Around sixth grade, my sister Kristin, neighbor Amber, and I started the Story Society, which was to meet weekly in our awesome clubhouse (a room in our motorcycle shed that I’d cleaned out and whose walls I adorned with a freehand painting of a castle with just one light on in one of the turrets). We were supposed to write one story each week, read them aloud to one another, and then offer feedback. My first story was about a jealous best friend taking archery lessons who ended up shooting her best friend’s boyfriend– but her best friend jumped in front of the boyfriend, and the arrow pierced both their hearts. Tragic. Then the Story Society disbanded.
In junior high, I authored a soap opera. I’d write “episodes” in a green notebook labelled “Sunnyside High,” which my friends passed amongst themselves before it would end up back in my hands. Then I’d write a few more episodes for everyone. This soap opera was full-on drama: a teen pregnancy, a long-lost twin, a rebel who’d gotten AIDS from a tainted blood transfusion after his motorcycle accident. Sheer gold.

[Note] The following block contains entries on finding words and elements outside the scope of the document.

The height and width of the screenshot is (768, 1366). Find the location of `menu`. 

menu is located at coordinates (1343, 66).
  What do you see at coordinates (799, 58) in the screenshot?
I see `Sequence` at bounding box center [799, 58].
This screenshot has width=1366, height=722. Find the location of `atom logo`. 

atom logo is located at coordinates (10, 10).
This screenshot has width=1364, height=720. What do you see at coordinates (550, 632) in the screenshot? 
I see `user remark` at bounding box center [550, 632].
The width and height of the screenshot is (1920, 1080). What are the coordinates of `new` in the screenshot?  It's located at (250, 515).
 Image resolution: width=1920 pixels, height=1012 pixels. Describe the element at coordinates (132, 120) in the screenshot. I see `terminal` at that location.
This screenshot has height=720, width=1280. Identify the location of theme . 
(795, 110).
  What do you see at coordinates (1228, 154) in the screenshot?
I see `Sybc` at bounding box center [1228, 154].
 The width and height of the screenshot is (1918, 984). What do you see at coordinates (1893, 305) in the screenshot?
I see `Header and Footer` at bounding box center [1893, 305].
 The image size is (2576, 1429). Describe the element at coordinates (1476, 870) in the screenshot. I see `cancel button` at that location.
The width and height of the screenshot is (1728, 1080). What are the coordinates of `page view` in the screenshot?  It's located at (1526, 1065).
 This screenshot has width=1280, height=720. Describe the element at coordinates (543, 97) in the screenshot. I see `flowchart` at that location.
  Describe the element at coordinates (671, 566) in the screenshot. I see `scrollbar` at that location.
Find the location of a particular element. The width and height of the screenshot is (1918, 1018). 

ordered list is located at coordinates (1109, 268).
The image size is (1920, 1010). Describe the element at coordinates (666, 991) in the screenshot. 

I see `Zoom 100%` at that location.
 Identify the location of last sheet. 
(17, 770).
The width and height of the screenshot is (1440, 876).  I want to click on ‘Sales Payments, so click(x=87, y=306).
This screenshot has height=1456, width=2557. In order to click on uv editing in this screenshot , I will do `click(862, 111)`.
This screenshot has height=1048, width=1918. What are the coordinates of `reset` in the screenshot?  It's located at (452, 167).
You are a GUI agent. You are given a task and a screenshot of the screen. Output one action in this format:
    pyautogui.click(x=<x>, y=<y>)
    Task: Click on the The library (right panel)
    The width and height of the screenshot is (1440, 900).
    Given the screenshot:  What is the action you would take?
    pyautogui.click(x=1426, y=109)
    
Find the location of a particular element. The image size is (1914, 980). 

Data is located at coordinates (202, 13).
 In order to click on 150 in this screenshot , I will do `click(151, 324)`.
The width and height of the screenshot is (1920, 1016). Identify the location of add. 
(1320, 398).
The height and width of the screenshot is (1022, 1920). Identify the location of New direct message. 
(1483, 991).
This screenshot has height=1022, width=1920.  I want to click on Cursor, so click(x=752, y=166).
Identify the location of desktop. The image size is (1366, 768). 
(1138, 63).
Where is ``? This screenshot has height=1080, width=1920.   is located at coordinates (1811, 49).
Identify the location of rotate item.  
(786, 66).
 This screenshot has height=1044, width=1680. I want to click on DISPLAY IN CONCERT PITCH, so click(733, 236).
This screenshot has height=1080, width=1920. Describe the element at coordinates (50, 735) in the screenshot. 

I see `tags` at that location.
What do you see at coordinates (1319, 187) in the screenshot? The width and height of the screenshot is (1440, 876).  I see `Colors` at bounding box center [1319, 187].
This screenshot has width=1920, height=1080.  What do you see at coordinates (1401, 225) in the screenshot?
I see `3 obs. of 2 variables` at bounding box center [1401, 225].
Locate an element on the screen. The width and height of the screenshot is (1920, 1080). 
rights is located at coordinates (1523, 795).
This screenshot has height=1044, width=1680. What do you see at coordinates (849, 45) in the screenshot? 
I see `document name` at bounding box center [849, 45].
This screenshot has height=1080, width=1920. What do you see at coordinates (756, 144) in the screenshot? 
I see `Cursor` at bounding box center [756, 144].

I also wrote a story about two best friends competing for just one spot on the track team. (Note to self: maybe stay away from writing sports stories, mmmkay?) I also penned a stunning mystery where a girl kept seeing her dead boyfriend. Hot.
Then there was my novella about a teen cheerleader who developed emphysema. Let me tell you; this was intense. I finished the story around 2 am in the dark in our family room, only the light from the computer screen to illuminate the tears that flowed down my cheeks.
In high school I turned my attention to bad, melodramatic free verse poetry, but that’s a whole other post. I’ll spare you for now. 🙂
If you’re a writer, do you remember some of your earliest creations? Were they dramatic and over-the-top like mine?